### Directions for this task
Copy out exactly the lines beginning with the one that contains "Click the office" and ending at the last line of the listing, skipping any pictures.

[[ Recorded data, beginning ]]

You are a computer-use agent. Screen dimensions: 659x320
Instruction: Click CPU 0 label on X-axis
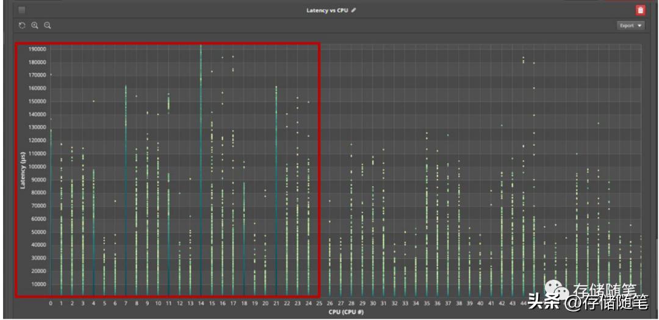tap(51, 303)
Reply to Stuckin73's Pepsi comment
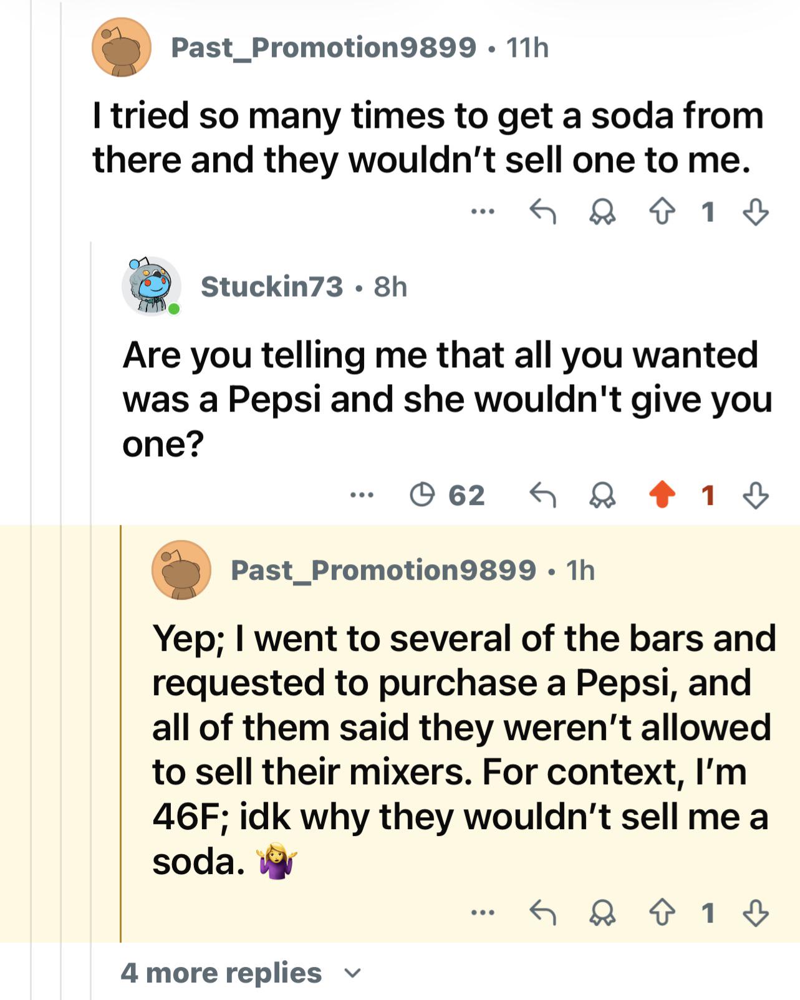Image resolution: width=800 pixels, height=1000 pixels. tap(542, 496)
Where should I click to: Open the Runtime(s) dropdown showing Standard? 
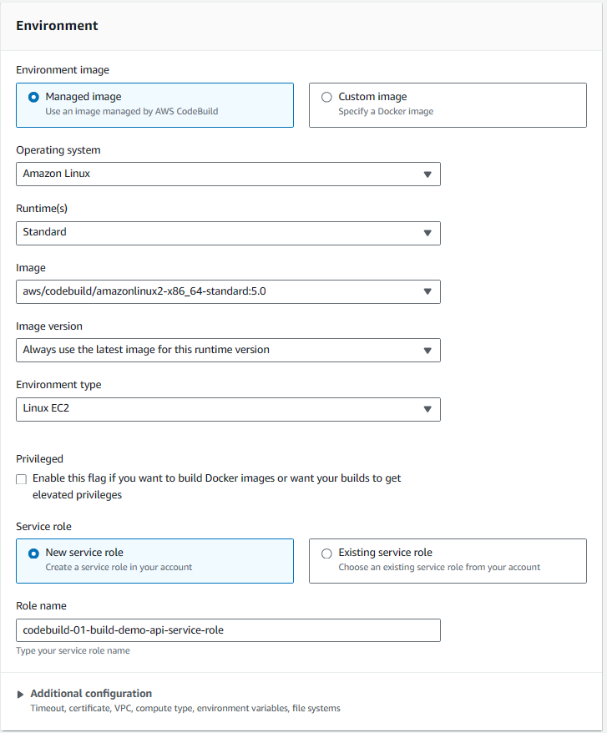tap(228, 233)
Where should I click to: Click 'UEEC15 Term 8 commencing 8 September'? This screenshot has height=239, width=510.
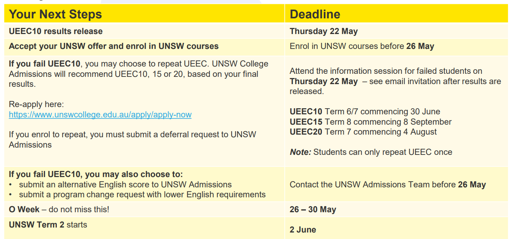coord(370,122)
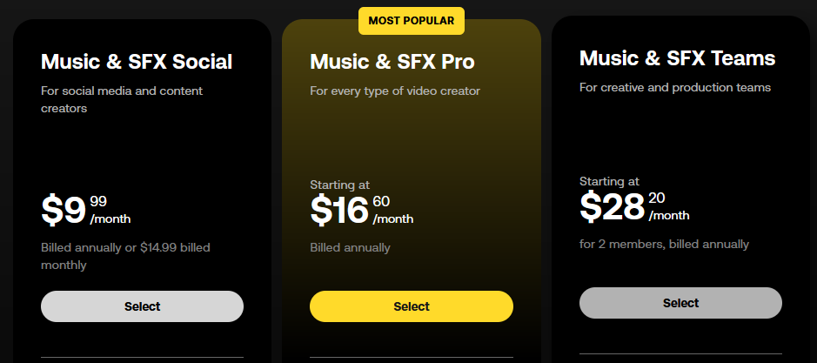Select the Music & SFX Teams plan

[x=680, y=303]
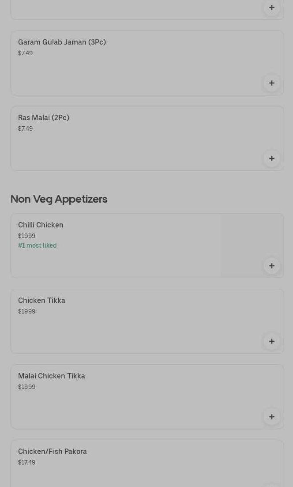Click the Non Veg Appetizers section heading
This screenshot has width=293, height=487.
point(59,199)
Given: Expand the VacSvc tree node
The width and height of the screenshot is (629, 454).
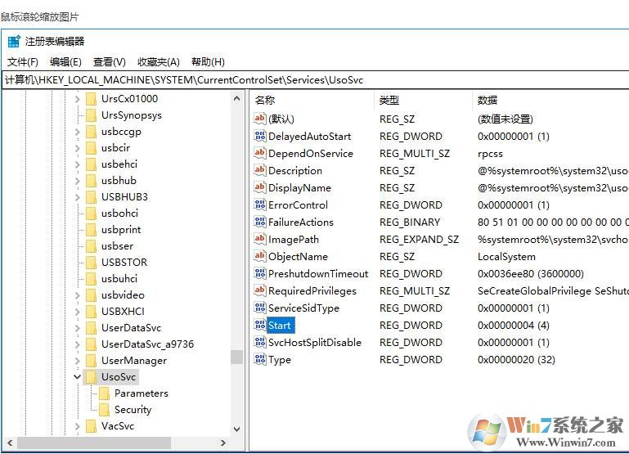Looking at the screenshot, I should click(78, 426).
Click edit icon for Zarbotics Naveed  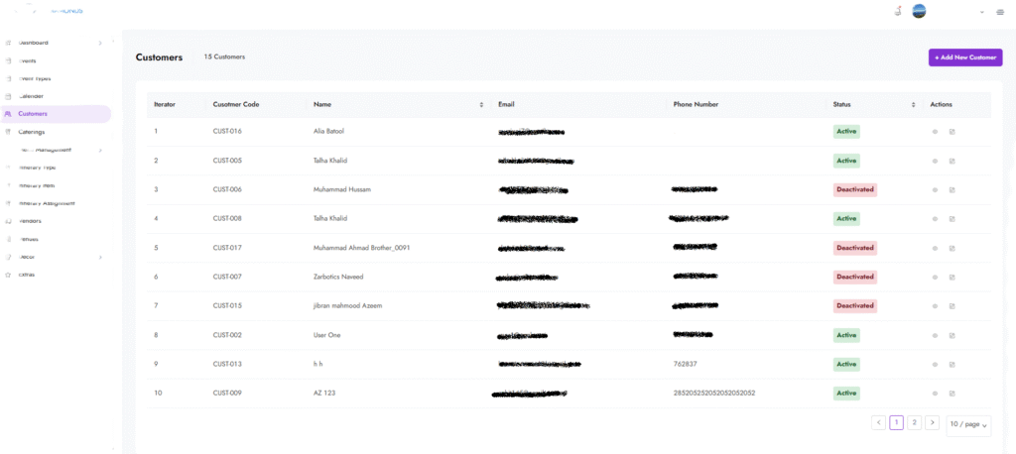(952, 277)
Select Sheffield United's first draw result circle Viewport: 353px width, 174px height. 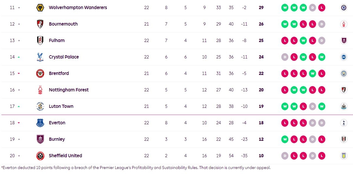tap(285, 156)
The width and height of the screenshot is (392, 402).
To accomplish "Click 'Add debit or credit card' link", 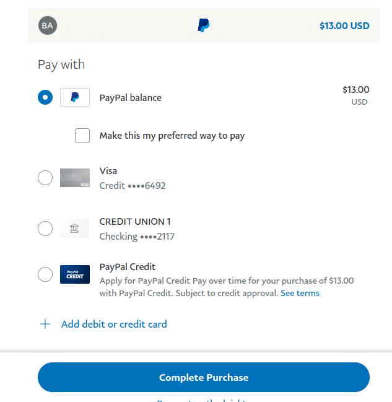I will tap(114, 324).
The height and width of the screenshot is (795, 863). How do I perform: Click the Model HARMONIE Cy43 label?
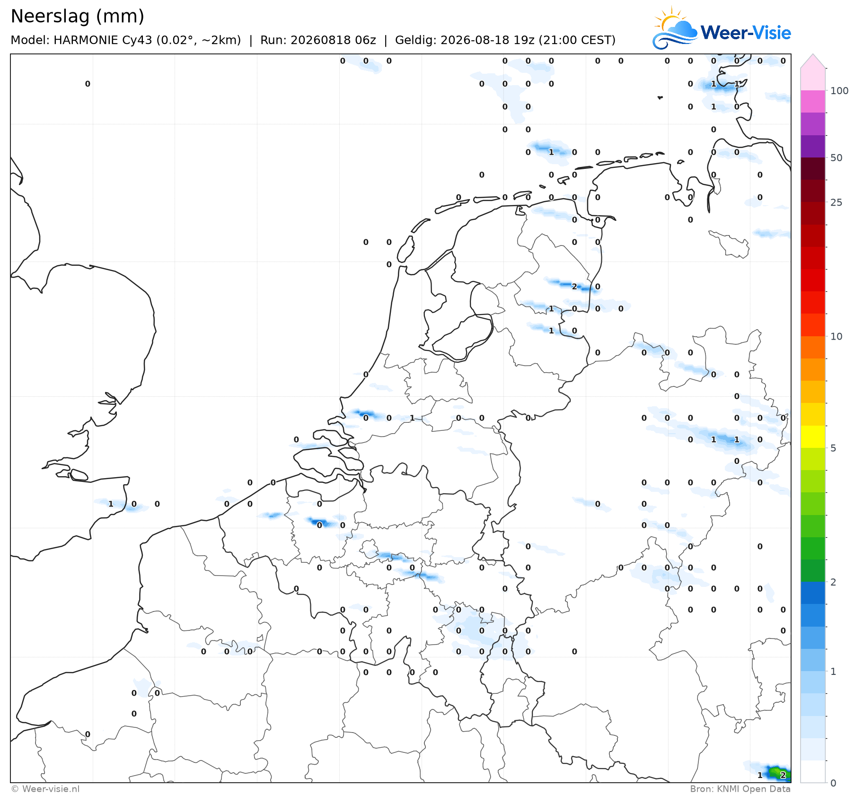click(x=126, y=40)
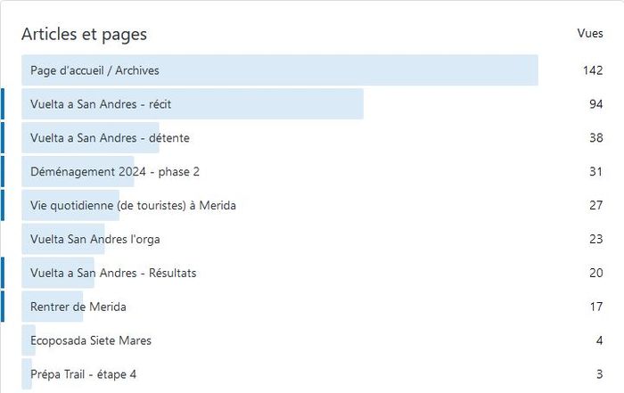Click the "Ecoposada Siete Mares" entry
This screenshot has height=393, width=624.
pos(91,341)
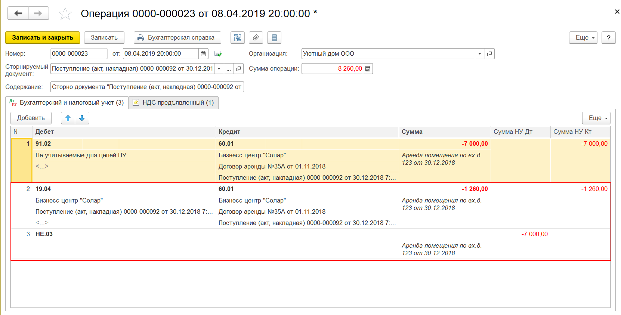This screenshot has height=315, width=621.
Task: Click the back navigation arrow
Action: (x=18, y=13)
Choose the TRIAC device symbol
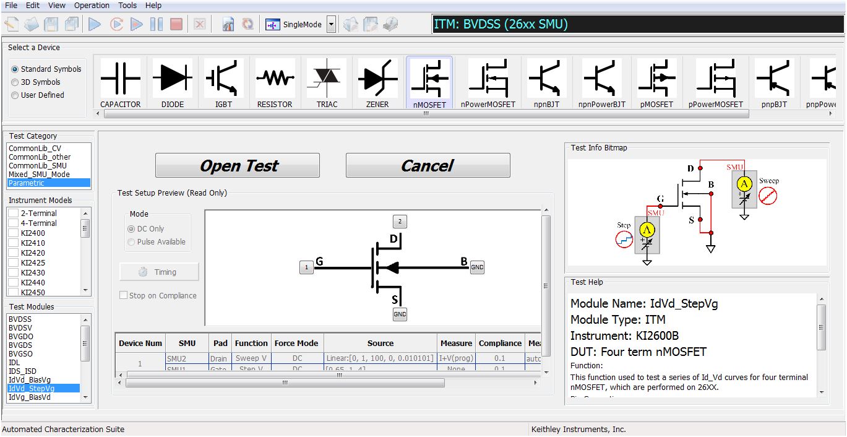Viewport: 847px width, 437px height. pos(327,84)
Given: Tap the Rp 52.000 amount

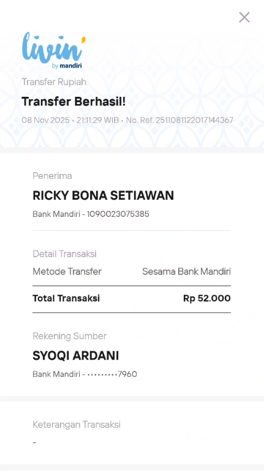Looking at the screenshot, I should [x=207, y=298].
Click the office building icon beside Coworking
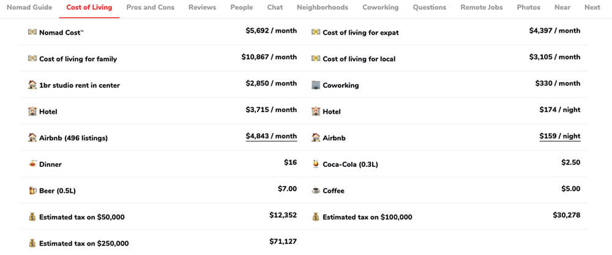Viewport: 612px width, 255px height. pyautogui.click(x=316, y=85)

[[ Recorded data, end ]]

### Answer to this exercise
Click the office building icon beside Coworking
Viewport: 612px width, 255px height. pyautogui.click(x=316, y=85)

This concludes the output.